■ **Exercise requirements**:
Somewhere below, one line contains "Where should I click to: Collapse" and a later line contains "Where should I click to: Click". Output those two lines and everything between them exactly, and nothing else.

━━━ The records

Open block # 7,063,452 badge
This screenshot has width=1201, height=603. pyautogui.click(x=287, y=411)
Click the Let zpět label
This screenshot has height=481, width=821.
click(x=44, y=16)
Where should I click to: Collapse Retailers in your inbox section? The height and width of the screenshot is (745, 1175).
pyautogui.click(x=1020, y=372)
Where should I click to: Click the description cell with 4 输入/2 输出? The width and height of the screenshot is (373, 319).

━━━━━━
━━━ The records

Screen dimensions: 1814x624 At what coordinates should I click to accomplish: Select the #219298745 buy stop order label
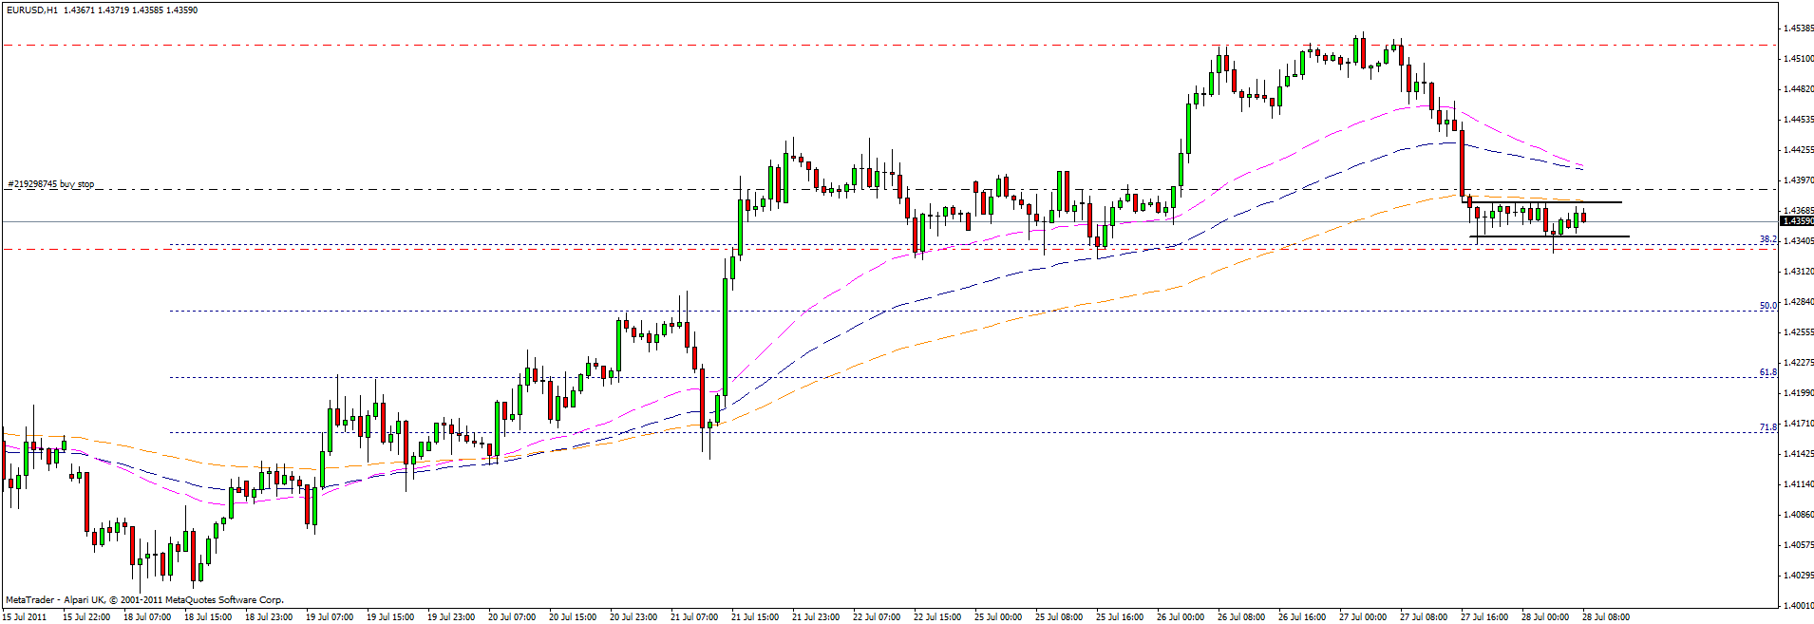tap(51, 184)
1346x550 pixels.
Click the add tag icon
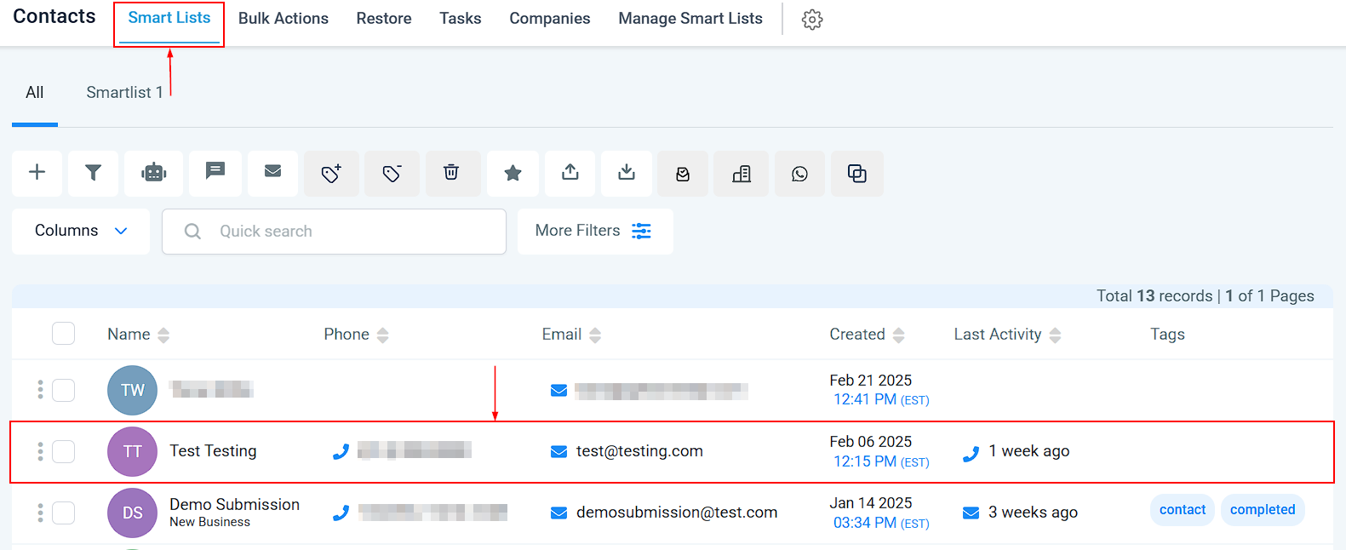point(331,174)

━━━━━━

■ **Response for this exercise**:
Where should I click to: Collapse Retailers in your inbox section? The height and width of the screenshot is (745, 1175).
pyautogui.click(x=1020, y=372)
Where should I click to: Click the description cell with 4 输入/2 输出? The width and height of the screenshot is (373, 319).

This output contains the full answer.